# Exercise instructions
Please rewrite the entries from the start through the line that contains "click(496, 142)", changing "Terrain" to "Landscape" and leaving everything else as it is. Leave the pictures out of your answer.

## start

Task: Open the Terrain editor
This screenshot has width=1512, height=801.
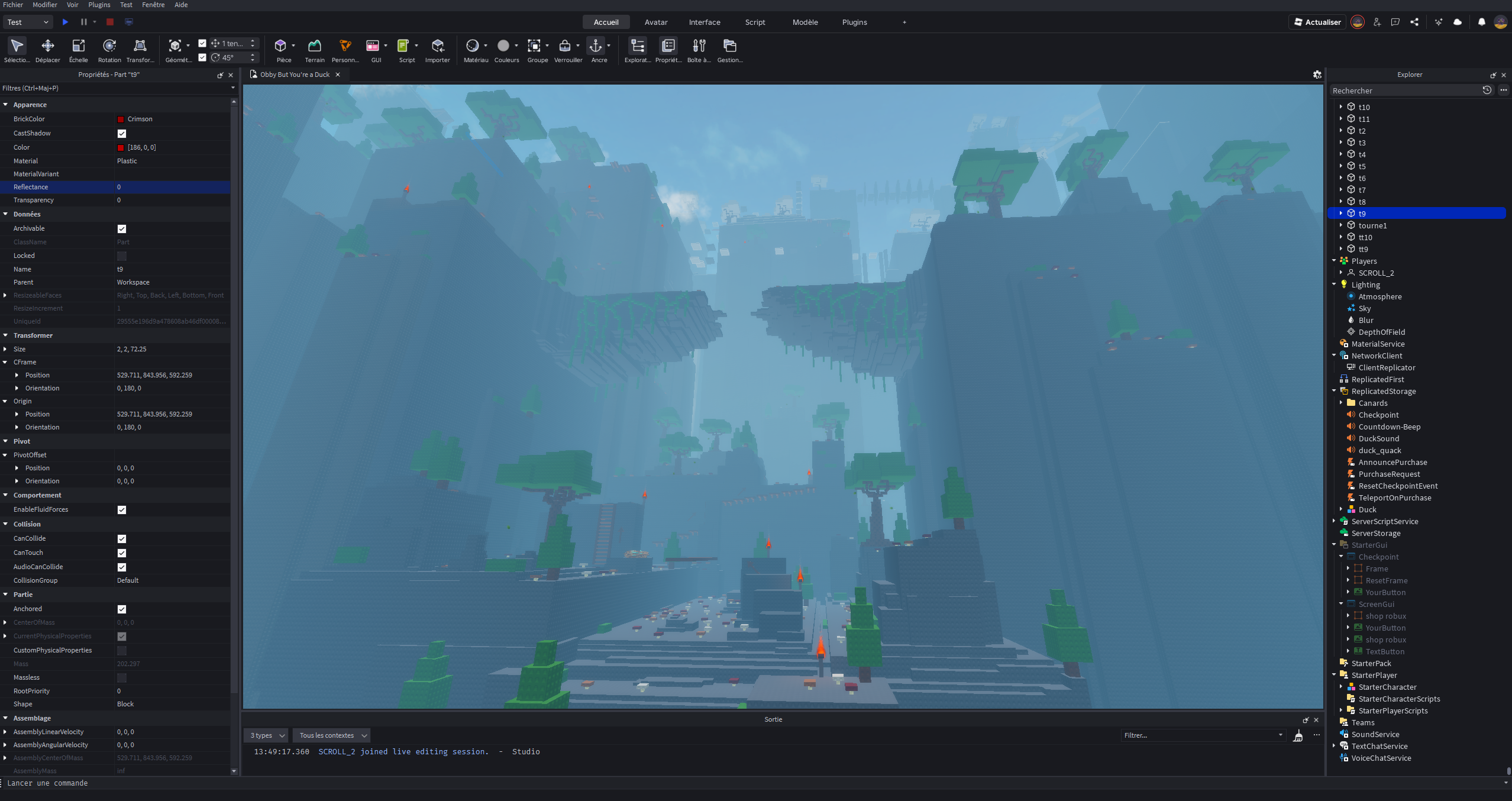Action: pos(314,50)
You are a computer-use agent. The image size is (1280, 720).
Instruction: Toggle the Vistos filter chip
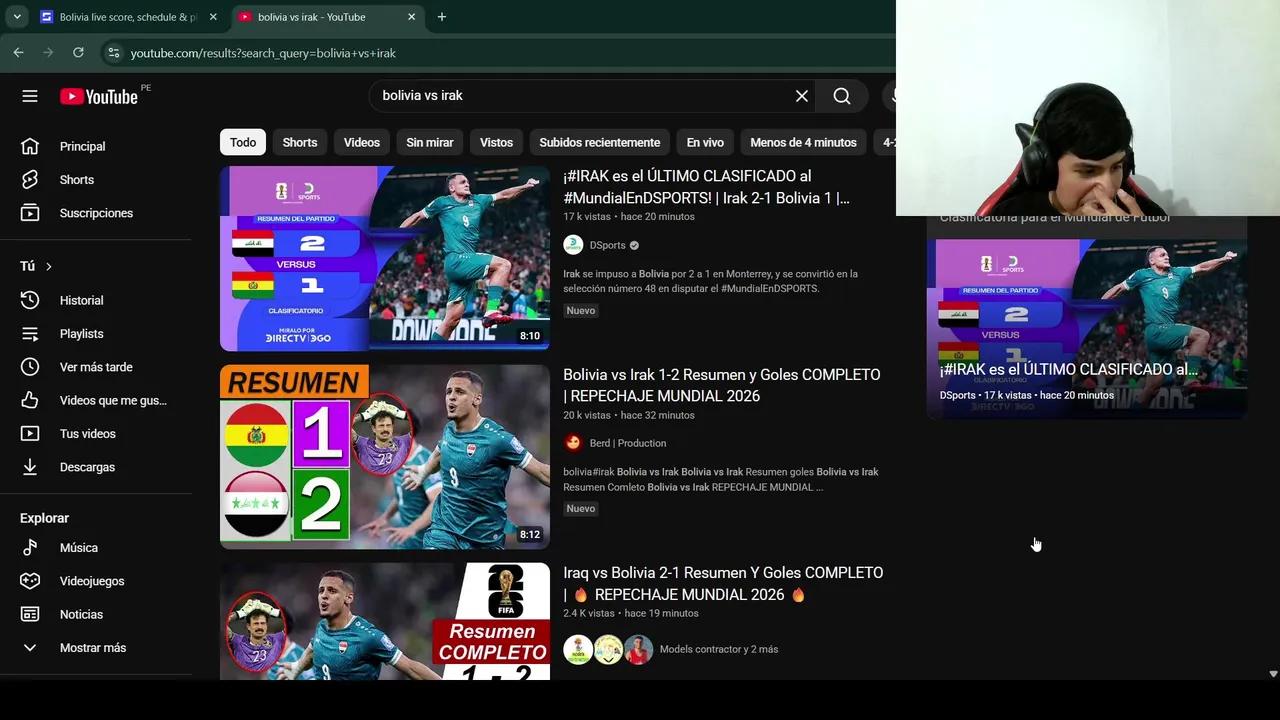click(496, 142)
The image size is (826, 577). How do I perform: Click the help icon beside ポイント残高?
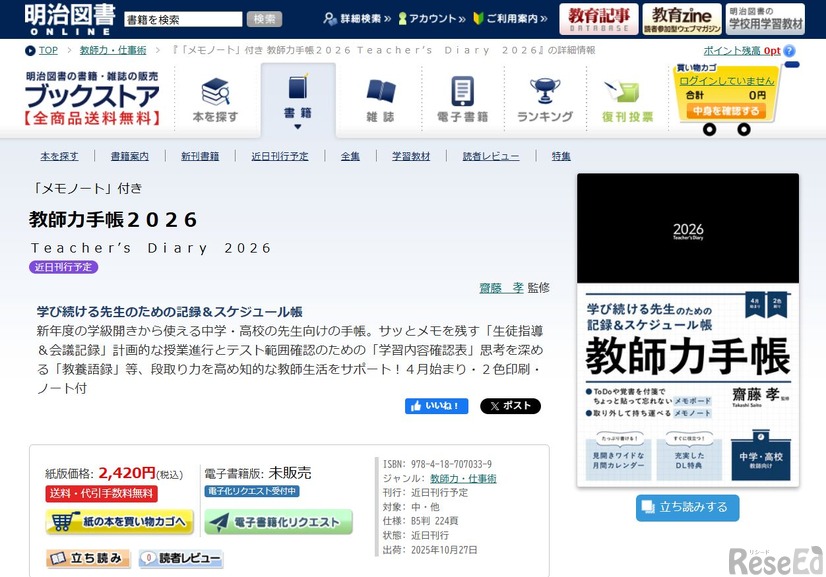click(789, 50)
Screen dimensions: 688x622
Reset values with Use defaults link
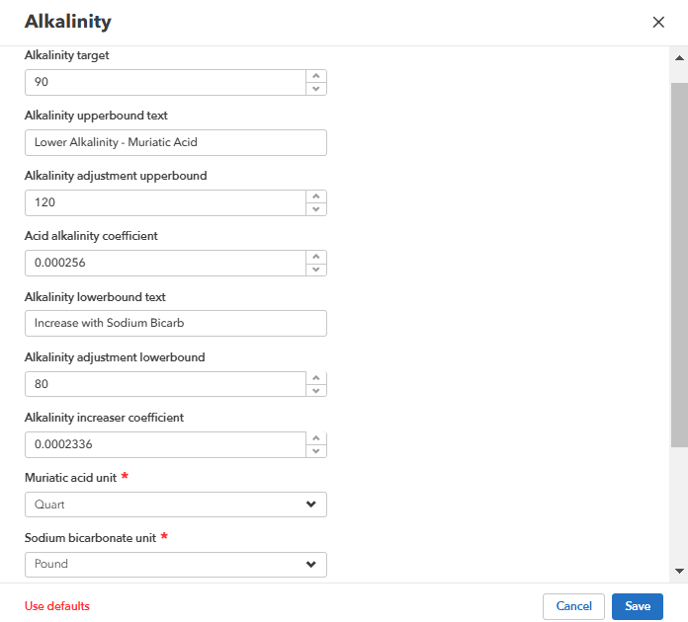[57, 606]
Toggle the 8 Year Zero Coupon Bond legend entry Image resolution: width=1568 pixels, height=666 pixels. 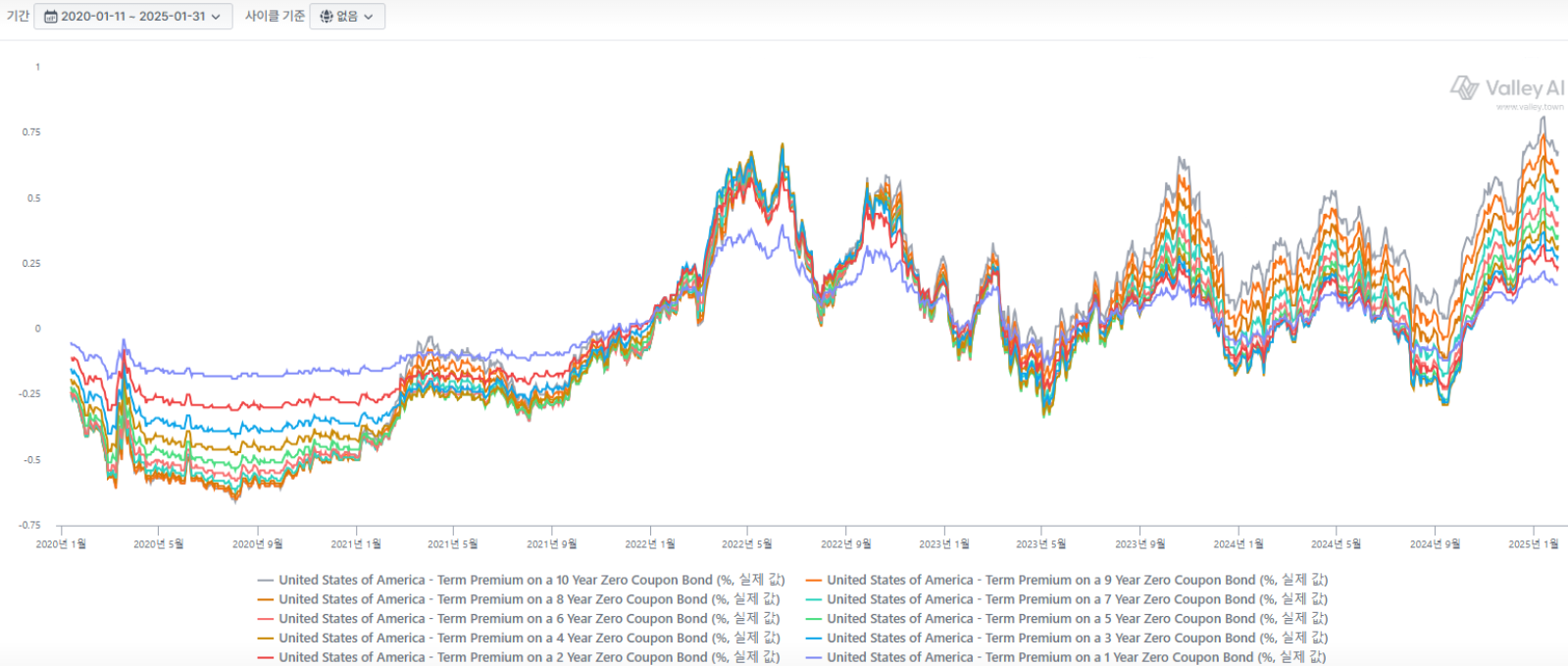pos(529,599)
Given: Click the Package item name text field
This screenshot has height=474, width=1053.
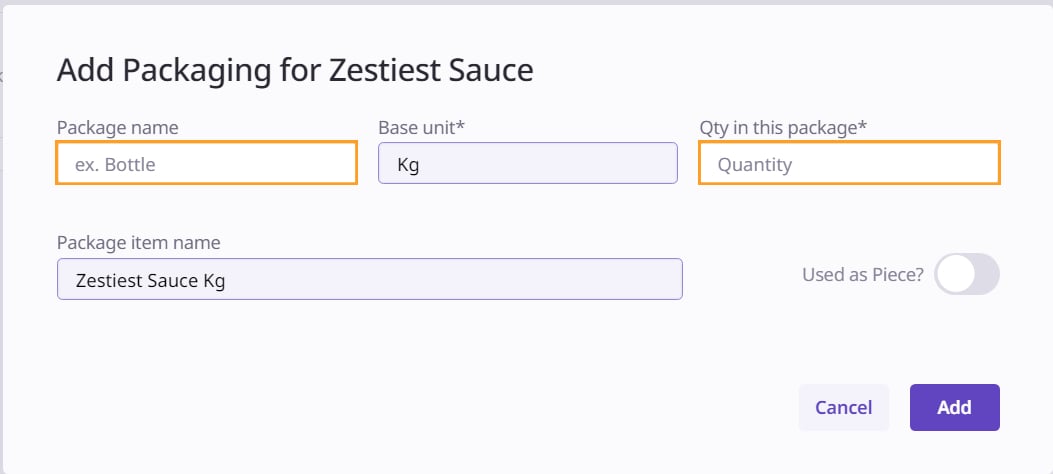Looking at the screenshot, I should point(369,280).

## end

# Written response
Task: Open the Landscape editor
This screenshot has width=1512, height=801.
Action: pos(314,50)
You are a computer-use agent. The image size is (1280, 720).
Instruction: Toggle the Vistos filter chip
click(496, 142)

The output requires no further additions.